> _Exercise aim_: Scan the records for the string "will", then copy each line that has it.
[Extracted entries — start]
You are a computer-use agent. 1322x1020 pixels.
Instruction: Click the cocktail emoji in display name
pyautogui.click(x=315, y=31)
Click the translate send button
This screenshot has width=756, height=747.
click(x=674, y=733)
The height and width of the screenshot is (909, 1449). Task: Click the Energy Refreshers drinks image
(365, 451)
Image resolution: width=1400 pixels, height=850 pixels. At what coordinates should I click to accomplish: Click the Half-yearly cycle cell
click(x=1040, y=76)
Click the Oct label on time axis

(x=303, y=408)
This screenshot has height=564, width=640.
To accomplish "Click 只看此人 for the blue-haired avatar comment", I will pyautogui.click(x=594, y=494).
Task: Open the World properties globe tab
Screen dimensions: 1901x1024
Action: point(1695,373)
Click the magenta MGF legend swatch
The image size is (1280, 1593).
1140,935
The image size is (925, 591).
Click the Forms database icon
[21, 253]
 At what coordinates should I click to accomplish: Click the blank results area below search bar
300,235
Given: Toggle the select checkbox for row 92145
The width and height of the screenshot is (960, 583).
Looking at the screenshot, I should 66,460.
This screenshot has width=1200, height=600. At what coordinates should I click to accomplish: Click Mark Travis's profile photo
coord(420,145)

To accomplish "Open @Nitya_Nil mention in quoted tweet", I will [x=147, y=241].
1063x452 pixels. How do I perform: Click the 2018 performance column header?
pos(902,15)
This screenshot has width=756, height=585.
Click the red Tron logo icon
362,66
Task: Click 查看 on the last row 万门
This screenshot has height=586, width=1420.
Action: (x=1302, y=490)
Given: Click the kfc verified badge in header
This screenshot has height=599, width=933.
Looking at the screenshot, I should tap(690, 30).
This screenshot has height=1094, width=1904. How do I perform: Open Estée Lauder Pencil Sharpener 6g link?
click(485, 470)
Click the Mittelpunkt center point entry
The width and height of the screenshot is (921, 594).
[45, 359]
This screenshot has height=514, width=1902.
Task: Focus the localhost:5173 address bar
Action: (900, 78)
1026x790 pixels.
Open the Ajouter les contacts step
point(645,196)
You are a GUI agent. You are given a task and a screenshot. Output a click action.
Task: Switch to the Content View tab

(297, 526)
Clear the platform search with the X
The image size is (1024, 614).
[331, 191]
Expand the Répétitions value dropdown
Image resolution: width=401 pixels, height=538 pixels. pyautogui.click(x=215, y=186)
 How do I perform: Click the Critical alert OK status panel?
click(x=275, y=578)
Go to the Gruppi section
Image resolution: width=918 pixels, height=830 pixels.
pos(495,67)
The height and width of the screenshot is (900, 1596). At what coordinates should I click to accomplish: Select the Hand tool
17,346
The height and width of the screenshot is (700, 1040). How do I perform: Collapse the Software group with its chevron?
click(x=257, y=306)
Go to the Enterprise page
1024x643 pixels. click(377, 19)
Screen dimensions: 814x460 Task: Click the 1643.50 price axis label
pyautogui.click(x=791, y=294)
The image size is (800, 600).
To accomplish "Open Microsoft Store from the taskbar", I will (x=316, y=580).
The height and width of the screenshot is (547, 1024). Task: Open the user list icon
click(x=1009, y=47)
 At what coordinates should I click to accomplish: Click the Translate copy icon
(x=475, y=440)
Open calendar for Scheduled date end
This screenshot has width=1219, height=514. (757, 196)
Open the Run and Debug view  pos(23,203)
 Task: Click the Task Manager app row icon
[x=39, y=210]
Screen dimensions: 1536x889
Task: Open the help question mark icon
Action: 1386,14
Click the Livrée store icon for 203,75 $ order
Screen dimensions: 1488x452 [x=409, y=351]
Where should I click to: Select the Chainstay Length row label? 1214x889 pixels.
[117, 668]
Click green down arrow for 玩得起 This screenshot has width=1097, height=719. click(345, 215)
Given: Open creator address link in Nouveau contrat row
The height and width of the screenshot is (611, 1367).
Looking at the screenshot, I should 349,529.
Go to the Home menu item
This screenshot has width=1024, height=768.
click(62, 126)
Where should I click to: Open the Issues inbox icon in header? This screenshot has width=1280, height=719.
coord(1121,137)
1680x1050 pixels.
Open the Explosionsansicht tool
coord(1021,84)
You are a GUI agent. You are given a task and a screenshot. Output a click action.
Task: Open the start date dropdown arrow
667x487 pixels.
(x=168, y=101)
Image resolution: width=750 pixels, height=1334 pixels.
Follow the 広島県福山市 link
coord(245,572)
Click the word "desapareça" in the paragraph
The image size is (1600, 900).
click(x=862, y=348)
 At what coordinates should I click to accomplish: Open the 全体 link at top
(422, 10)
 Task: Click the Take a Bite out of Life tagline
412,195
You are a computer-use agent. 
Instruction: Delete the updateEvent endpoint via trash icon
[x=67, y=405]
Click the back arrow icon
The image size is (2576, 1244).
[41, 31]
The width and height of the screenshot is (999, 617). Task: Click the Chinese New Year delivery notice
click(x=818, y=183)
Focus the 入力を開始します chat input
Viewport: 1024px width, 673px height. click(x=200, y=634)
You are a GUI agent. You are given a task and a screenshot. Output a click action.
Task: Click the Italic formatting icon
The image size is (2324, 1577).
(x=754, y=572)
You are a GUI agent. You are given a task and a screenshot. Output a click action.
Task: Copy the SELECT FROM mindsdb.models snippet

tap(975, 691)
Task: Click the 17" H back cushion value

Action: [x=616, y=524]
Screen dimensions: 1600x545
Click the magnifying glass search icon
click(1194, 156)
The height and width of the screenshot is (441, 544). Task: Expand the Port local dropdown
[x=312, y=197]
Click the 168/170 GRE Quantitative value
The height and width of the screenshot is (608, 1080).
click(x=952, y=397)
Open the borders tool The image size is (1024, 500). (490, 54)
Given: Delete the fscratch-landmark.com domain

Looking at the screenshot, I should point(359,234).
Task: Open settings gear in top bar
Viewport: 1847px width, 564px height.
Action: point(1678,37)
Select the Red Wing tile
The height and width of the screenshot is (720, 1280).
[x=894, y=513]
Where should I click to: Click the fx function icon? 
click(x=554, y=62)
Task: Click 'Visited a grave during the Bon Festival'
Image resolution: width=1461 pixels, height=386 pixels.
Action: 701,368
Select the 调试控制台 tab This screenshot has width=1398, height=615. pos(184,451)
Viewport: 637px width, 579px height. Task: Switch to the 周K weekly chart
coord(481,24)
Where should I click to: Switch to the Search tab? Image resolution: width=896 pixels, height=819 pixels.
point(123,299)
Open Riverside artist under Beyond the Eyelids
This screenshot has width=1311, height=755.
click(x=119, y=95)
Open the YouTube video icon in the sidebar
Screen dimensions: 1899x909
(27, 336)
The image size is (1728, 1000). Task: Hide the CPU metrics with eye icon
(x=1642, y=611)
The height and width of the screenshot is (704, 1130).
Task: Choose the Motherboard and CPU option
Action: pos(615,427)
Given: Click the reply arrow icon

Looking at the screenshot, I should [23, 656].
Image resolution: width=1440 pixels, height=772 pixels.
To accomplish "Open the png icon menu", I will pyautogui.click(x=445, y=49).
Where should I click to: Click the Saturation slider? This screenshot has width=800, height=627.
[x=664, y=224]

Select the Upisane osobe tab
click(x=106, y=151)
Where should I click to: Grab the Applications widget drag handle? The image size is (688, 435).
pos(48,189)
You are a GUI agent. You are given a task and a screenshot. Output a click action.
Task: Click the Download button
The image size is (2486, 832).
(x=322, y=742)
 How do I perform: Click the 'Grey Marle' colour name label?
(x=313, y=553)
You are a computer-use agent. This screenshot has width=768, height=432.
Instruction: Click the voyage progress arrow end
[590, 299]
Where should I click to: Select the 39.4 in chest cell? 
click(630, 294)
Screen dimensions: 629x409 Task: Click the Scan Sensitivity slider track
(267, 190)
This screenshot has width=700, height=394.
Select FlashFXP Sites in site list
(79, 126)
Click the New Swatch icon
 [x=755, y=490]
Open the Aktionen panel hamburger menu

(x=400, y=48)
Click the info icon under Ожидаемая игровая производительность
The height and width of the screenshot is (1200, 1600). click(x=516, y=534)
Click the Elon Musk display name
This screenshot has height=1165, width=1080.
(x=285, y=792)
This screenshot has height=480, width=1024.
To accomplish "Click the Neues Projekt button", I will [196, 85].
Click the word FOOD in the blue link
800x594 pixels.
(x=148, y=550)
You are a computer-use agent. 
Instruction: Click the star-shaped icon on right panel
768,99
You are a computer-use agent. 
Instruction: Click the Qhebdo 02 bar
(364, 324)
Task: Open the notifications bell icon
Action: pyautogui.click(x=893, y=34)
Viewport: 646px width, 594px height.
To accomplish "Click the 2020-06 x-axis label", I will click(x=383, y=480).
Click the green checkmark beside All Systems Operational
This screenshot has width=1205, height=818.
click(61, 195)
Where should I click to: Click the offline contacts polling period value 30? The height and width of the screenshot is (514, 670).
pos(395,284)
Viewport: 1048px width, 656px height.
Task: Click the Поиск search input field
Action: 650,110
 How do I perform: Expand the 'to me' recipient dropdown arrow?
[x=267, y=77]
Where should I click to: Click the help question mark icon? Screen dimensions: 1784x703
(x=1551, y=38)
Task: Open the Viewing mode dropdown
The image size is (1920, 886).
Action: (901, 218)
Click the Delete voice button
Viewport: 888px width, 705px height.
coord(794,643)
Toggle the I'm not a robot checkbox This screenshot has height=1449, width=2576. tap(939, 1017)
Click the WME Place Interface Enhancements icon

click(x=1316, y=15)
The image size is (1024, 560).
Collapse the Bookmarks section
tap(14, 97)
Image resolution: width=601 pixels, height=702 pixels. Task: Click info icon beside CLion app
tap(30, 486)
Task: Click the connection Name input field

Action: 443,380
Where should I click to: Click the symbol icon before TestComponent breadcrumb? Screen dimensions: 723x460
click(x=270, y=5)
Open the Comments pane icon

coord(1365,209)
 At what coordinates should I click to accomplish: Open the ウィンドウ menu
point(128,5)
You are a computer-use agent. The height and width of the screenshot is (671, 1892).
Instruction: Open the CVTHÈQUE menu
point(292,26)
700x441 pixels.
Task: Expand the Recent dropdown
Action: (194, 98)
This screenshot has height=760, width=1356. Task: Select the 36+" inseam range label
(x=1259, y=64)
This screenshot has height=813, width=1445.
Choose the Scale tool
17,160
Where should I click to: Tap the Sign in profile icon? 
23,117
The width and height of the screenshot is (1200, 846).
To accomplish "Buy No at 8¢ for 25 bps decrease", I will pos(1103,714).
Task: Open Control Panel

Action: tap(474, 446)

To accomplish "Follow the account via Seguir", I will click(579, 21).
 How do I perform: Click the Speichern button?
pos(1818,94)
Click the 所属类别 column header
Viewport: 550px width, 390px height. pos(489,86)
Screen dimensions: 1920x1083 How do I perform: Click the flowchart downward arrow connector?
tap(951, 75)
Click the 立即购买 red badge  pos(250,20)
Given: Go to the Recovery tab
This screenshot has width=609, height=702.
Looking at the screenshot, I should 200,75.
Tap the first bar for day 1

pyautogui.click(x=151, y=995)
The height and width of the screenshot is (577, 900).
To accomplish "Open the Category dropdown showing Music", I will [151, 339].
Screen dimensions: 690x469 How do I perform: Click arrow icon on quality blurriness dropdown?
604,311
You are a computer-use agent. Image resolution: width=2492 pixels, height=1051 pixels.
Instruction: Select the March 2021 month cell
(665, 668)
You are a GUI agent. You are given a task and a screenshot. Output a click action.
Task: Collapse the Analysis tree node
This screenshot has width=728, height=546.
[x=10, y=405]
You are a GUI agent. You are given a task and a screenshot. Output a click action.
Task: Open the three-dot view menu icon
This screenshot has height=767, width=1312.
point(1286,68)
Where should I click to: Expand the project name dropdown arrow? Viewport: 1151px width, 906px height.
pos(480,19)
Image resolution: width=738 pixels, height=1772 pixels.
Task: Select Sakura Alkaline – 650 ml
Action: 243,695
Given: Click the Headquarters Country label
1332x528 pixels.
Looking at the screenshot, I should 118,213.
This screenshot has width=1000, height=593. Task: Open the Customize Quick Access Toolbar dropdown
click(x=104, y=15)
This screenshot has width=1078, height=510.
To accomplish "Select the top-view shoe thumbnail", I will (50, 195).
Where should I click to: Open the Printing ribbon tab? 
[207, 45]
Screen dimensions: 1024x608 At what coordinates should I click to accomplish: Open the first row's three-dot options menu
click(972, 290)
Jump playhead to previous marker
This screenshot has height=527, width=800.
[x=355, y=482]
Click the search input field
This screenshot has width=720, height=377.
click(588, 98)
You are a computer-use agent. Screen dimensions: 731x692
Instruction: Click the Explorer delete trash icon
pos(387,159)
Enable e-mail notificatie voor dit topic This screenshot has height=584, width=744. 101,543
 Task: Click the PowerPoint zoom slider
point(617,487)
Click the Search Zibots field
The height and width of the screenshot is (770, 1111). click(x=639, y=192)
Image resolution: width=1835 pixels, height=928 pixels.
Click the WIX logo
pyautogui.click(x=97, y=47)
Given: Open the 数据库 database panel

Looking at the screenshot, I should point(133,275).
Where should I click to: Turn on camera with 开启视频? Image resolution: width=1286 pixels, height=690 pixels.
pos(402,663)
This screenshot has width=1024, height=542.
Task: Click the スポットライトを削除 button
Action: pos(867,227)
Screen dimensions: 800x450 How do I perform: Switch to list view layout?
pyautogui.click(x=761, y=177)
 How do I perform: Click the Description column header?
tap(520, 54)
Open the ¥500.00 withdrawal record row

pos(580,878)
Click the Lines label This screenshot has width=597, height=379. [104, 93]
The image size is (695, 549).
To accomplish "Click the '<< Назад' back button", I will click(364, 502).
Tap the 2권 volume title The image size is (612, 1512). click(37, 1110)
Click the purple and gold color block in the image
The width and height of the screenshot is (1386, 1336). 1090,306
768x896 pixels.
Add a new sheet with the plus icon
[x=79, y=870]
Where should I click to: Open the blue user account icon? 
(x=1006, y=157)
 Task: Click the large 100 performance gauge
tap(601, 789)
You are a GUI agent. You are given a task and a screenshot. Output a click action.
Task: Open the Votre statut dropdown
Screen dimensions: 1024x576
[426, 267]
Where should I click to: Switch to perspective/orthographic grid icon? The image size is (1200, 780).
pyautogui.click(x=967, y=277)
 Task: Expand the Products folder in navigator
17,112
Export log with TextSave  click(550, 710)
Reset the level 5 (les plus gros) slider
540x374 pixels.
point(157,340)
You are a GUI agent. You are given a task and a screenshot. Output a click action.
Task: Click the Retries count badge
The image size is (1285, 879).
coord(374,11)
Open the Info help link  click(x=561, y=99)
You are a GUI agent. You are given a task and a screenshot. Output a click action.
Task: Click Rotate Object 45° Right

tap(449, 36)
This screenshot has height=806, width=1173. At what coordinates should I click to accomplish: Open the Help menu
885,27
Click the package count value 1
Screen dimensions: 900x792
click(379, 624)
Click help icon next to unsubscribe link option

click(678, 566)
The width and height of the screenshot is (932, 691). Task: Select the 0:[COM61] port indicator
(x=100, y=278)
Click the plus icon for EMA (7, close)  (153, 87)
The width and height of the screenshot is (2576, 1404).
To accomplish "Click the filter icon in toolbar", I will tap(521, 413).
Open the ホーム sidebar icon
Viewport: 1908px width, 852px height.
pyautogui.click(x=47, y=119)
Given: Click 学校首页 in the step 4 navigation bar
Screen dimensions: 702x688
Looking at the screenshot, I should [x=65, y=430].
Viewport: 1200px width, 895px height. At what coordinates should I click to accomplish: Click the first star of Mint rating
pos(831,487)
[Extracted entries — finish]
> _Solution below_:
To accomplish "Click 只看此人 for the blue-haired avatar comment", I will pyautogui.click(x=594, y=494).
To accomplish "Open @Nitya_Nil mention in quoted tweet", I will [x=147, y=241].
To accomplish "Open Microsoft Store from the taskbar", I will (x=316, y=580).
To accomplish "Open the png icon menu", I will pyautogui.click(x=445, y=49).
To accomplish "Click the Neues Projekt button", I will [196, 85].
To accomplish "Click the 2020-06 x-axis label", I will click(x=383, y=480).
To accomplish "Buy No at 8¢ for 25 bps decrease", I will pos(1103,714).
To accomplish "Follow the account via Seguir", I will click(579, 21).
To accomplish "Open the Category dropdown showing Music", I will [151, 339].
To accomplish "Select the top-view shoe thumbnail", I will (50, 195).
To accomplish "Click the '<< Назад' back button", I will click(364, 502).
To accomplish "Click the filter icon in toolbar", I will tap(521, 413).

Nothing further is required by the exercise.